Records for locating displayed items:

%%

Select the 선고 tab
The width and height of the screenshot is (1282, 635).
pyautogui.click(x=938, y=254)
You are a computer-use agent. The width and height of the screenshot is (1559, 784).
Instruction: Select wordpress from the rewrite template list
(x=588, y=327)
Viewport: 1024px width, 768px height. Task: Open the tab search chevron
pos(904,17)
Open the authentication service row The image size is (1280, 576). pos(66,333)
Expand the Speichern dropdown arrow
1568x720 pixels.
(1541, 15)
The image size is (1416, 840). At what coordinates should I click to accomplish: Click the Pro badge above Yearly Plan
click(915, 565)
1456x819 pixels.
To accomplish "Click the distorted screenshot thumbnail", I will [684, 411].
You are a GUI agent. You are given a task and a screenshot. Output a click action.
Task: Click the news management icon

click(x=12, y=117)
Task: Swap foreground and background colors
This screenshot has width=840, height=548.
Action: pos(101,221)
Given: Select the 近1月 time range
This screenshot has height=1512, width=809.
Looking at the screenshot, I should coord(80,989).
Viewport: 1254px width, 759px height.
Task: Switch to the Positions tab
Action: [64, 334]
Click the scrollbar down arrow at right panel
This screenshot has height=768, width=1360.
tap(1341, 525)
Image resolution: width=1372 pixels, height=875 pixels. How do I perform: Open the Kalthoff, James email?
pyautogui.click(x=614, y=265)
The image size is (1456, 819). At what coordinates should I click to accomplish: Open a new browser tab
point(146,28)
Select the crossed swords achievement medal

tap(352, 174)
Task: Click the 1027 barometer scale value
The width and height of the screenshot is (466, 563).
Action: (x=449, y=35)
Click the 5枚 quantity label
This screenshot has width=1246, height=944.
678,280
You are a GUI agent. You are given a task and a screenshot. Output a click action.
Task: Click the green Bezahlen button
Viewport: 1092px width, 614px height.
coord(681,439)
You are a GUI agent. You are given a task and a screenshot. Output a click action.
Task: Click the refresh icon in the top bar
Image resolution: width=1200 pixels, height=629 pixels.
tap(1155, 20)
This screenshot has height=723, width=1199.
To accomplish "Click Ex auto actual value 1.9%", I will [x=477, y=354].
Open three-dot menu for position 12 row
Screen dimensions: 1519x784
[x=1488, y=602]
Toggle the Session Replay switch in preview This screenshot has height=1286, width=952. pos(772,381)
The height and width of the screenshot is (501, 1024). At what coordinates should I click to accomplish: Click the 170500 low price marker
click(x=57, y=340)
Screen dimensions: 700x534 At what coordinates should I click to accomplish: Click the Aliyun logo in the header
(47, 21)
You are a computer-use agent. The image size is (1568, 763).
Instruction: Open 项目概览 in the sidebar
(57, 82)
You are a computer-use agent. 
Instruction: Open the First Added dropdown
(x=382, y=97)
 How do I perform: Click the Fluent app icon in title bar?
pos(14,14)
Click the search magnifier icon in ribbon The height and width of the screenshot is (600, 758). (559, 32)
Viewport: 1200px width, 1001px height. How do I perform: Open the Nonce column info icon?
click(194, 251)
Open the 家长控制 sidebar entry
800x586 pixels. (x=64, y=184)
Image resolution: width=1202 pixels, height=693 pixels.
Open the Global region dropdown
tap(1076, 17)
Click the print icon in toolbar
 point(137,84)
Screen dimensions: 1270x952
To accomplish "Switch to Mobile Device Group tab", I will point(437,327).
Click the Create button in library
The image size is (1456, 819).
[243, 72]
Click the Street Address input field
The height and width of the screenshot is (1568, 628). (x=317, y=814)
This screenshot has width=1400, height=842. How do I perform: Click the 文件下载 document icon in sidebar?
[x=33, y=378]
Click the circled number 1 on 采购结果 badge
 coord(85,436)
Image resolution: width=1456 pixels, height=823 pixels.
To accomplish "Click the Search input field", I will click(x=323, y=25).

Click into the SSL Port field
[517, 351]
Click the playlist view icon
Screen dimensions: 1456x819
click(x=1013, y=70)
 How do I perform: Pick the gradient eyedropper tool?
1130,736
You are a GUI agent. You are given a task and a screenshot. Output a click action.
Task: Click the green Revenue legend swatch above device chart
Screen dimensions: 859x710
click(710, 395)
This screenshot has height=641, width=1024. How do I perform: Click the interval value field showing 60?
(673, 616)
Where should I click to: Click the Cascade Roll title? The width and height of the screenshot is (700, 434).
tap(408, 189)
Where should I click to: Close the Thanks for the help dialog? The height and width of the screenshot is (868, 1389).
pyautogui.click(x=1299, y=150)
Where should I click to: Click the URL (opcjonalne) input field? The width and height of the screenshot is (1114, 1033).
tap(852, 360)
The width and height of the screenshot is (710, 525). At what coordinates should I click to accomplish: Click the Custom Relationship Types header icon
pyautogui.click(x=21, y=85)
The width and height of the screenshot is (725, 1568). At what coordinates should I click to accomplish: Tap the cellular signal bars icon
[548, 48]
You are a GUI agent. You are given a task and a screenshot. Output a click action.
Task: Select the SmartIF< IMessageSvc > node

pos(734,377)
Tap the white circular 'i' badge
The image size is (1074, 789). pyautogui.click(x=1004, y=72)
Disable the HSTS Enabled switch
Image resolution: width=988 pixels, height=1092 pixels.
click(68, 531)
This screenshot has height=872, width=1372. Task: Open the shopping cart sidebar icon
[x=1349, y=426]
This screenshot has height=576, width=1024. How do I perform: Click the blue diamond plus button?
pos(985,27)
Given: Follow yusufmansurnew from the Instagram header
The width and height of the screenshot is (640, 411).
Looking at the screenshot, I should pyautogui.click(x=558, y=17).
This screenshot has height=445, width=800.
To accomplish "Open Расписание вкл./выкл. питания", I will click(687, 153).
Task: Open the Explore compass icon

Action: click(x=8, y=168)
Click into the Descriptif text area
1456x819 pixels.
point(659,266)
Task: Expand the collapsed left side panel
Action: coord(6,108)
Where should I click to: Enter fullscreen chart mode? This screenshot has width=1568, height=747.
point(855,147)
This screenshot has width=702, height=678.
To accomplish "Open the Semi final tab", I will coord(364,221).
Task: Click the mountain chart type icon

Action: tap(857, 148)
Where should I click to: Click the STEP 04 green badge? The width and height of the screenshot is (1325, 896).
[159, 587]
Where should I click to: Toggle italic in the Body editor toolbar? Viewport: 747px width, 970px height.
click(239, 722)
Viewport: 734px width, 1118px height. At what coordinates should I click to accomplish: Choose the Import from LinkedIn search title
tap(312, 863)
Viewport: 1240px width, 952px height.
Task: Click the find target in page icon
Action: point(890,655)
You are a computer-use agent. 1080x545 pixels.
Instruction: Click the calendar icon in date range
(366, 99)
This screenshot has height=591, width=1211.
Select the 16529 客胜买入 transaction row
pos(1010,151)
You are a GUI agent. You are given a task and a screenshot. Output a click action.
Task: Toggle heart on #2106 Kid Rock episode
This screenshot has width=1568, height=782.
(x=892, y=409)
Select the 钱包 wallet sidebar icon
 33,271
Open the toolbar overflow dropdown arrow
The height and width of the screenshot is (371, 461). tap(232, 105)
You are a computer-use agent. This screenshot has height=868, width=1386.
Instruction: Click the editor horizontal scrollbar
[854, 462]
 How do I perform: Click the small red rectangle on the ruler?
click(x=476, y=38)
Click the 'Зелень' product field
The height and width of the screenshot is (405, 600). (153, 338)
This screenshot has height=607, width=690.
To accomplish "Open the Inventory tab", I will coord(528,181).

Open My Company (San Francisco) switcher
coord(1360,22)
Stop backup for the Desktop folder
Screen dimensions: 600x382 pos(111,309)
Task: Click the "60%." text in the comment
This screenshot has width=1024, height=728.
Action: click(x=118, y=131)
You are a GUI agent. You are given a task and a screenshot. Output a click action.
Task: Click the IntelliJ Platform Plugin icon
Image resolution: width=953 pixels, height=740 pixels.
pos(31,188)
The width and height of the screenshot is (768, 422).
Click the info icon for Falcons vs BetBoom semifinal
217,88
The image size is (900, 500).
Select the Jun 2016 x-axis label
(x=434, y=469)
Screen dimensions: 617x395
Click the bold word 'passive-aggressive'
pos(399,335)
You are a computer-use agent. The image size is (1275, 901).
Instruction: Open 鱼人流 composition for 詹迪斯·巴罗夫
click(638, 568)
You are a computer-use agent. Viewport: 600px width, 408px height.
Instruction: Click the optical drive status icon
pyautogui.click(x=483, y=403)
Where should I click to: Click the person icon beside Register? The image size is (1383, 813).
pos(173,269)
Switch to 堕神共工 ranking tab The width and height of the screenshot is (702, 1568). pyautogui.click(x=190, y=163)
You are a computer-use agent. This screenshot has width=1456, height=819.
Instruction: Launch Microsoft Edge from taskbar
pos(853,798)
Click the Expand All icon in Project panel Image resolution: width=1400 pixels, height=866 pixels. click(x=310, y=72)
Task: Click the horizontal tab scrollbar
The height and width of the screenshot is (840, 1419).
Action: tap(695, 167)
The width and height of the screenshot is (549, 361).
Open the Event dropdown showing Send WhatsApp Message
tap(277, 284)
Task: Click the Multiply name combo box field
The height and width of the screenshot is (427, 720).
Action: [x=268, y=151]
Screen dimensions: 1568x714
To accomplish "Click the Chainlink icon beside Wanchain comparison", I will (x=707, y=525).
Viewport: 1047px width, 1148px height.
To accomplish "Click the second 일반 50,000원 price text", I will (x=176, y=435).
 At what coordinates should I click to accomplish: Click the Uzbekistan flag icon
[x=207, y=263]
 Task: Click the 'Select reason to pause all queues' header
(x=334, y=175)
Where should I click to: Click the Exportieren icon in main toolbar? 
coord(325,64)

%%

Prompt:
Can you format the records from the line with "in the comment" up to and including the line with "tap(277, 284)" as a two-column CSV with the columns text and answer? Use one row per record, put each field in quotation marks, and replace any line breaks with spaces.

Solution for this exercise:
text,answer
"Task: Click the ""60%."" text in the comment This screenshot has width=1024, height=728.","Action: click(x=118, y=131)"
"You are a GUI agent. You are given a task and a screenshot. Output a click action. Task: Click the IntelliJ Platform Plugin icon Image resolution: width=953 pixels, height=740 pixels.","pos(31,188)"
"The width and height of the screenshot is (768, 422). Click the info icon for Falcons vs BetBoom semifinal","217,88"
"The image size is (900, 500). Select the Jun 2016 x-axis label","(x=434, y=469)"
"Screen dimensions: 617x395 Click the bold word 'passive-aggressive'","pos(399,335)"
"You are a computer-use agent. The image size is (1275, 901). Instruction: Open 鱼人流 composition for 詹迪斯·巴罗夫","click(638, 568)"
"You are a computer-use agent. Viewport: 600px width, 408px height. Instruction: Click the optical drive status icon","pyautogui.click(x=483, y=403)"
"Where should I click to: Click the person icon beside Register? The image size is (1383, 813).","pos(173,269)"
"Switch to 堕神共工 ranking tab The width and height of the screenshot is (702, 1568).","pyautogui.click(x=190, y=163)"
"You are a computer-use agent. This screenshot has width=1456, height=819. Instruction: Launch Microsoft Edge from taskbar","pos(853,798)"
"Click the Expand All icon in Project panel Image resolution: width=1400 pixels, height=866 pixels.","click(x=310, y=72)"
"Task: Click the horizontal tab scrollbar The height and width of the screenshot is (840, 1419).","Action: tap(695, 167)"
"The width and height of the screenshot is (549, 361). Open the Event dropdown showing Send WhatsApp Message","tap(277, 284)"